(Dataset items)

BEGIN

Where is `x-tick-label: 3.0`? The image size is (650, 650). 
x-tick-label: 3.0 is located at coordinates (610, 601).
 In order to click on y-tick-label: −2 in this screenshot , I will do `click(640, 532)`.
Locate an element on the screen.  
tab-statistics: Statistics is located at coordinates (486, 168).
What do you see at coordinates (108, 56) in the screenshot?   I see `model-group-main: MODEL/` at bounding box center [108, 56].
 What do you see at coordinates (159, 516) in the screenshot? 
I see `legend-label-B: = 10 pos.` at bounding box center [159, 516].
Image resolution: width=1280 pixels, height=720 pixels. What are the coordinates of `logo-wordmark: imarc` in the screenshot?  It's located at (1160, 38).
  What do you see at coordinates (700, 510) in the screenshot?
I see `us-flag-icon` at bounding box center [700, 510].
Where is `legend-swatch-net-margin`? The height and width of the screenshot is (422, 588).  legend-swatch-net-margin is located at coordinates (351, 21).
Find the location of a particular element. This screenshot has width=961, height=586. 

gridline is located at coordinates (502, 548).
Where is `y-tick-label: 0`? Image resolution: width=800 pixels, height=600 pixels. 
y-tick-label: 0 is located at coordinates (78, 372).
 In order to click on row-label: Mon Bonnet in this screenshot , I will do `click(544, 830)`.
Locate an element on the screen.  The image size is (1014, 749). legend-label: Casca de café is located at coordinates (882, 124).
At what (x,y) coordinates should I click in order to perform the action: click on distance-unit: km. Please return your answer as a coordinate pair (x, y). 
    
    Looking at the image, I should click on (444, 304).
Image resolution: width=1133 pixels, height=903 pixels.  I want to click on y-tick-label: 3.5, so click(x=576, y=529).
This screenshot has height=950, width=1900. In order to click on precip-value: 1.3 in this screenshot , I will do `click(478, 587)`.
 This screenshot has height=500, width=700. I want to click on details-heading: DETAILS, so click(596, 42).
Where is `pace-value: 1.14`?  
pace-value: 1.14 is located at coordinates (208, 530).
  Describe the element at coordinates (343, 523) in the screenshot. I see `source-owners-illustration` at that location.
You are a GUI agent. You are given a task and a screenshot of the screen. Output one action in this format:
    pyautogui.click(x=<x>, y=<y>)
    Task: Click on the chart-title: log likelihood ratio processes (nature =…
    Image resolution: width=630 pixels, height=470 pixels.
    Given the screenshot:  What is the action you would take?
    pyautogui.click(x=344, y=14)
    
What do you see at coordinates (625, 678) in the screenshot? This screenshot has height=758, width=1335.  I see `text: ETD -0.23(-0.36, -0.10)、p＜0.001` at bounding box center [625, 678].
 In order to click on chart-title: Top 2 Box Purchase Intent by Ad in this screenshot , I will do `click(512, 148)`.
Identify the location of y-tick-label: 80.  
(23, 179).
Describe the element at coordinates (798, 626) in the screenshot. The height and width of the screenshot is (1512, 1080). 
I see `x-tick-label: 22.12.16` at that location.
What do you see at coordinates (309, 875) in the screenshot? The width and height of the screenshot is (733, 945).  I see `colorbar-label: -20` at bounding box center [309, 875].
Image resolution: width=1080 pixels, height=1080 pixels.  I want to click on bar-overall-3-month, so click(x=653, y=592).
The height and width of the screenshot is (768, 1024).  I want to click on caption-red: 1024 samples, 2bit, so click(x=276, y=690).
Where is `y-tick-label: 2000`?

END

▶ The task: Reproduce the lines from the one containing "At what (x,y)" through the one containing "Looking at the", with "coordinate pair" replaced by "coordinate tuple" and nothing else changed.

▶ Solution for this problem:
At what (x,y) coordinates should I click in order to perform the action: click on distance-unit: km. Please return your answer as a coordinate tuple (x, y). 
    
    Looking at the image, I should click on (444, 304).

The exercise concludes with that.